Each record needs to be transcribed exactly.

Data to use ::
-*-
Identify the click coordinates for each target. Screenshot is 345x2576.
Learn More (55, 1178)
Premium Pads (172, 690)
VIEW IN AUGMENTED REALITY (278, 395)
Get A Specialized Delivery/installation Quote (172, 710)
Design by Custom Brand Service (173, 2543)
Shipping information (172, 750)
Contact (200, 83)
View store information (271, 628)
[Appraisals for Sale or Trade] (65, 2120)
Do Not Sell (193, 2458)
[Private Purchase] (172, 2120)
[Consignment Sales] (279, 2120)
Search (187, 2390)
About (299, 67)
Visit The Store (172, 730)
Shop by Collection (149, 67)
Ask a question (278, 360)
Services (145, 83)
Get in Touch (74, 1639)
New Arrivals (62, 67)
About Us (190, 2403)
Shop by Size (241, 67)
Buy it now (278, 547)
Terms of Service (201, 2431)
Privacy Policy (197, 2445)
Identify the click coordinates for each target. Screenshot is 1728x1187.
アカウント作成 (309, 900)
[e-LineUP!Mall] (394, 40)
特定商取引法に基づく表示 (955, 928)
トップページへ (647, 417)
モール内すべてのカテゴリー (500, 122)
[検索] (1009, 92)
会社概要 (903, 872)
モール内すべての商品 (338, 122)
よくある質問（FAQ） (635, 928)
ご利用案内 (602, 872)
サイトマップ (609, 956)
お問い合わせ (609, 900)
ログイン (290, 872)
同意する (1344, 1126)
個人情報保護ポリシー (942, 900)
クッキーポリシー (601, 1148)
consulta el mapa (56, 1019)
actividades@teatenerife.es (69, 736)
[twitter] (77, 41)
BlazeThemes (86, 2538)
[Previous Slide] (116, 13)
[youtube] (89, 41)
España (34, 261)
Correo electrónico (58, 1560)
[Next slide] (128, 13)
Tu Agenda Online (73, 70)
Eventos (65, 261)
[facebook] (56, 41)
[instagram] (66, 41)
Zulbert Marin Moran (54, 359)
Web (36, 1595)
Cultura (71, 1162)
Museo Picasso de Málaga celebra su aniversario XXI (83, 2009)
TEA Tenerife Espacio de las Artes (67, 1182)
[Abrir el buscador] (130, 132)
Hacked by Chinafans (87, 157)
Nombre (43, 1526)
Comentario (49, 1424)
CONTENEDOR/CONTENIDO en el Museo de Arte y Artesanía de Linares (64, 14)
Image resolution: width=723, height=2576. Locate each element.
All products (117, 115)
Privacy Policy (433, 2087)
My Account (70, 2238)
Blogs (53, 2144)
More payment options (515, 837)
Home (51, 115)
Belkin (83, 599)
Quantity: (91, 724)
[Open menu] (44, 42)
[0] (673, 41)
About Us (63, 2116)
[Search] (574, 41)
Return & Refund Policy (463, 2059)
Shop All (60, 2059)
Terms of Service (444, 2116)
-*-
Expected answer ::
Identify the click coordinates for each target. Screenshot is 345x2576.
Learn More (55, 1178)
Premium Pads (172, 690)
VIEW IN AUGMENTED REALITY (278, 395)
Get A Specialized Delivery/installation Quote (172, 710)
Design by Custom Brand Service (173, 2543)
Shipping information (172, 750)
Contact (200, 83)
View store information (271, 628)
[Appraisals for Sale or Trade] (65, 2120)
Do Not Sell (193, 2458)
[Private Purchase] (172, 2120)
[Consignment Sales] (279, 2120)
Search (187, 2390)
About (299, 67)
Visit The Store (172, 730)
Shop by Collection (149, 67)
Ask a question (278, 360)
Services (145, 83)
Get in Touch (74, 1639)
New Arrivals (62, 67)
About Us (190, 2403)
Shop by Size (241, 67)
Buy it now (278, 547)
Terms of Service (201, 2431)
Privacy Policy (197, 2445)
Identify the click coordinates for each target. Screenshot is 1728x1187.
アカウント作成 (309, 900)
[e-LineUP!Mall] (394, 40)
特定商取引法に基づく表示 (955, 928)
トップページへ (647, 417)
モール内すべてのカテゴリー (500, 122)
[検索] (1009, 92)
会社概要 (903, 872)
モール内すべての商品 (338, 122)
よくある質問（FAQ） (635, 928)
ご利用案内 (602, 872)
サイトマップ (609, 956)
お問い合わせ (609, 900)
ログイン (290, 872)
同意する (1344, 1126)
個人情報保護ポリシー (942, 900)
クッキーポリシー (601, 1148)
consulta el mapa (56, 1019)
actividades@teatenerife.es (69, 736)
[twitter] (77, 41)
BlazeThemes (86, 2538)
[Previous Slide] (116, 13)
[youtube] (89, 41)
España (34, 261)
Correo electrónico (58, 1560)
[Next slide] (128, 13)
Tu Agenda Online (73, 70)
Eventos (65, 261)
[facebook] (56, 41)
[instagram] (66, 41)
Zulbert Marin Moran (54, 359)
Web (36, 1595)
Cultura (71, 1162)
Museo Picasso de Málaga celebra su aniversario XXI (83, 2009)
TEA Tenerife Espacio de las Artes (67, 1182)
[Abrir el buscador] (130, 132)
Hacked by Chinafans (87, 157)
Nombre (43, 1526)
Comentario (49, 1424)
CONTENEDOR/CONTENIDO en el Museo de Arte y Artesanía de Linares (64, 14)
Image resolution: width=723, height=2576. Locate each element.
All products (117, 115)
Privacy Policy (433, 2087)
My Account (70, 2238)
Blogs (53, 2144)
More payment options (515, 837)
Home (51, 115)
Belkin (83, 599)
Quantity: (91, 724)
[Open menu] (44, 42)
[0] (673, 41)
About Us (63, 2116)
[Search] (574, 41)
Return & Refund Policy (463, 2059)
Shop All (60, 2059)
Terms of Service (444, 2116)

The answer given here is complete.